● **Assignment**
Your answer must be an exact copy of the data below.

● **Material shown**

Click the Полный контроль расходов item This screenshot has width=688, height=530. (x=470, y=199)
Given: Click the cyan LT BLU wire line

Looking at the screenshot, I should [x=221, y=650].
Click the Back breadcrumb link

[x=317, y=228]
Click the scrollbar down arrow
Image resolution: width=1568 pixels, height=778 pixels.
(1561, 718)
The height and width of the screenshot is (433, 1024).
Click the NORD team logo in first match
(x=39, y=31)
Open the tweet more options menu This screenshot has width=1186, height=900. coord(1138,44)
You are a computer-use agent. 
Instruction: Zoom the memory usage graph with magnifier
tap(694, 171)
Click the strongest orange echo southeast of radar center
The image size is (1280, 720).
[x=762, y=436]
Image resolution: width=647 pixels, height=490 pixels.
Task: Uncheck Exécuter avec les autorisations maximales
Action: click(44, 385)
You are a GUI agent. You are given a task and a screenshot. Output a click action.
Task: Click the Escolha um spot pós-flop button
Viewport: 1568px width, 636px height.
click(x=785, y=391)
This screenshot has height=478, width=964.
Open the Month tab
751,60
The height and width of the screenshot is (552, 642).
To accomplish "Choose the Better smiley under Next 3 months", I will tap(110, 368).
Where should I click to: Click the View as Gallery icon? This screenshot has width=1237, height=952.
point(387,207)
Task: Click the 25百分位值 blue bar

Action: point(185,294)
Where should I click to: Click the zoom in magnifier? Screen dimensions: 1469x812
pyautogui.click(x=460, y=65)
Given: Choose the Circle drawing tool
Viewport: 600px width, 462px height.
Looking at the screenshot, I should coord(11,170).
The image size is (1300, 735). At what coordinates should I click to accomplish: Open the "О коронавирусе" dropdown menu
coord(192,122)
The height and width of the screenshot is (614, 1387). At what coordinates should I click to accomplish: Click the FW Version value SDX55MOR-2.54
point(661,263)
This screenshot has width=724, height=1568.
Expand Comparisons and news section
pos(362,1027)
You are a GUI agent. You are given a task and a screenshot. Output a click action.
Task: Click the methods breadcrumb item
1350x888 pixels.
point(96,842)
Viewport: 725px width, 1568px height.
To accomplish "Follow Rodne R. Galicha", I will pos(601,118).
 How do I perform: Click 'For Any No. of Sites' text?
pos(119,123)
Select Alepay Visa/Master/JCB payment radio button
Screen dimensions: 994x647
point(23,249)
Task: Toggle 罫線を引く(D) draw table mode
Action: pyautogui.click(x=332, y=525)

● **Result of the exercise**
Click the Полный контроль расходов item This screenshot has width=688, height=530. (x=470, y=199)
Given: Click the cyan LT BLU wire line

Looking at the screenshot, I should [x=221, y=650].
Click the Back breadcrumb link

[x=317, y=228]
Click the scrollbar down arrow
Image resolution: width=1568 pixels, height=778 pixels.
(1561, 718)
The height and width of the screenshot is (433, 1024).
Click the NORD team logo in first match
(x=39, y=31)
Open the tweet more options menu This screenshot has width=1186, height=900. coord(1138,44)
You are a computer-use agent. 
Instruction: Zoom the memory usage graph with magnifier
tap(694, 171)
Click the strongest orange echo southeast of radar center
The image size is (1280, 720).
[x=762, y=436]
Image resolution: width=647 pixels, height=490 pixels.
Task: Uncheck Exécuter avec les autorisations maximales
Action: click(44, 385)
You are a GUI agent. You are given a task and a screenshot. Output a click action.
Task: Click the Escolha um spot pós-flop button
Viewport: 1568px width, 636px height.
click(x=785, y=391)
This screenshot has height=478, width=964.
Open the Month tab
751,60
The height and width of the screenshot is (552, 642).
To accomplish "Choose the Better smiley under Next 3 months", I will tap(110, 368).
Where should I click to: Click the View as Gallery icon? This screenshot has width=1237, height=952.
point(387,207)
Task: Click the 25百分位值 blue bar

Action: point(185,294)
Where should I click to: Click the zoom in magnifier? Screen dimensions: 1469x812
pyautogui.click(x=460, y=65)
Given: Choose the Circle drawing tool
Viewport: 600px width, 462px height.
Looking at the screenshot, I should coord(11,170).
The image size is (1300, 735). At what coordinates should I click to accomplish: Open the "О коронавирусе" dropdown menu
coord(192,122)
The height and width of the screenshot is (614, 1387). At what coordinates should I click to accomplish: Click the FW Version value SDX55MOR-2.54
point(661,263)
This screenshot has width=724, height=1568.
Expand Comparisons and news section
pos(362,1027)
You are a GUI agent. You are given a task and a screenshot. Output a click action.
Task: Click the methods breadcrumb item
1350x888 pixels.
point(96,842)
Viewport: 725px width, 1568px height.
To accomplish "Follow Rodne R. Galicha", I will pos(601,118).
 How do I perform: Click 'For Any No. of Sites' text?
pos(119,123)
Select Alepay Visa/Master/JCB payment radio button
Screen dimensions: 994x647
point(23,249)
Task: Toggle 罫線を引く(D) draw table mode
Action: pyautogui.click(x=332, y=525)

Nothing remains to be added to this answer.